In this context, the Promo-LEX Association suggested the president to request the appointment of a special rapporteur in order to monitor the situation of human rights in the Transnistrian region. According to Promo-LEX, the responsibility for human rights violations in the Transnistrian region arises as a result of the Russian Federation’s military, economic and political control over the Tiraspol regime.

“We consider it imperative to insist on the observance of the international commitments assumed by the Russian Federation regarding the withdrawal of the armed forces and ammunition from the territory of the country,” the representatives of Promo-LEX stated. They consider the speech before the UN an opportunity “to demand the observance of the Universal Declaration of Human Rights by the Russian Federation with reference to this territory which is in its full control.”
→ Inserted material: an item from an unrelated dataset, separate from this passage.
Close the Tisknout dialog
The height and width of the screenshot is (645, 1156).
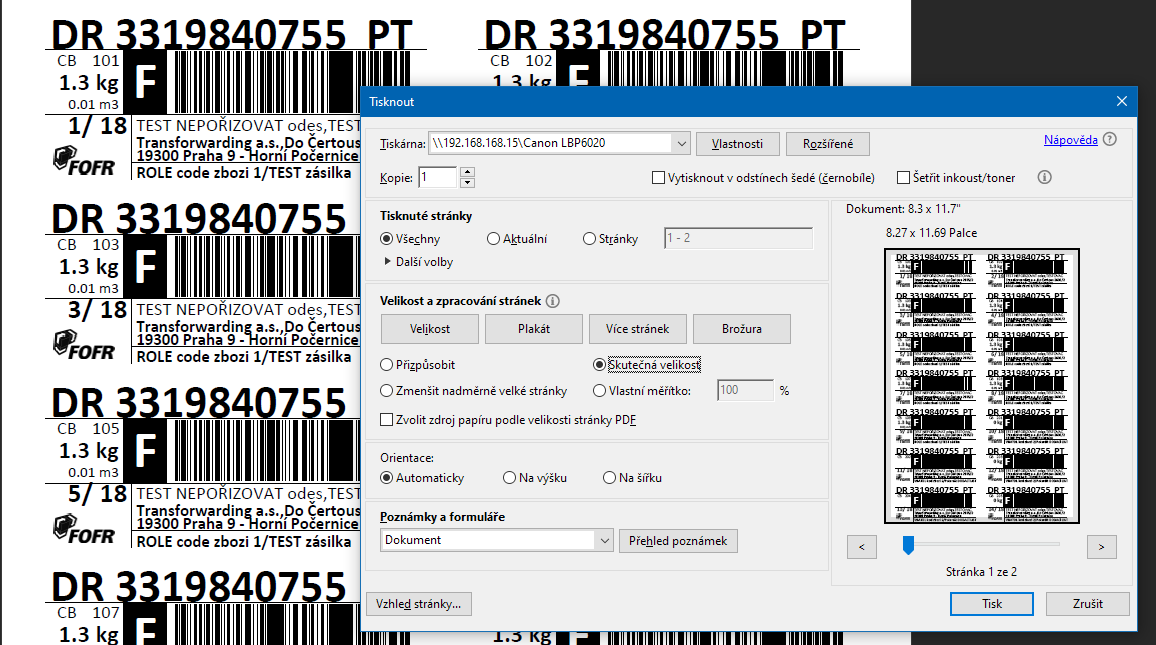click(x=1123, y=101)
“It is important to remember about the numerous cases of murder, torture, ill-treatment, forced enlistment in illegal military structures, the application of pseudo-justice in the Transnistrian region, all carried out under the tacit agreement of the Russian Federation. These findings stem from dozens of rulings and decisions issued by the European Court of Human Rights, which found that Russia is responsible for human rights violations in the region.”

The association representatives expressed their hope that the president of the country would give priority to issues related to the human rights situation in the Transnistrian region and would call on relevant international actors to contribute to guaranteeing fundamental human rights and freedoms throughout Moldova.

They asked Maia Sandu to insist on the observance of the obligation to evacuate the ammunition and the military units of the Russian Federation from the territory of the Republic of Moldova, to publicly support the need for the Russian Federation to implement the ECtHR rulings on human rights violations in the Transnistrian region, and to request the appointment of an UN Human Rights Council special rapporteur  to monitor the human rights situation in the Transnistrian region of the Republic of Moldova.

**

The Promo-LEX Association concluded that 14 out of 25 actions planned within the National Action Plan for the years 2018–2022 concerning respecting human rights in Transnistria were not carried out by the responsible authorities.

The association expressed its concern and mentioned that there are a large number of delays in the planned results. “There is a lack of communication and coordination between the designated institutions, which do not yet have a common vision of interaction for the implementation of the plan.”

Promo-LEX requested the Government of the Republic of Moldova to re-assess the reported activities and to take urgent measures, “which would exclude superficial implementation of future activities and increase the level of accountability of the authorities.”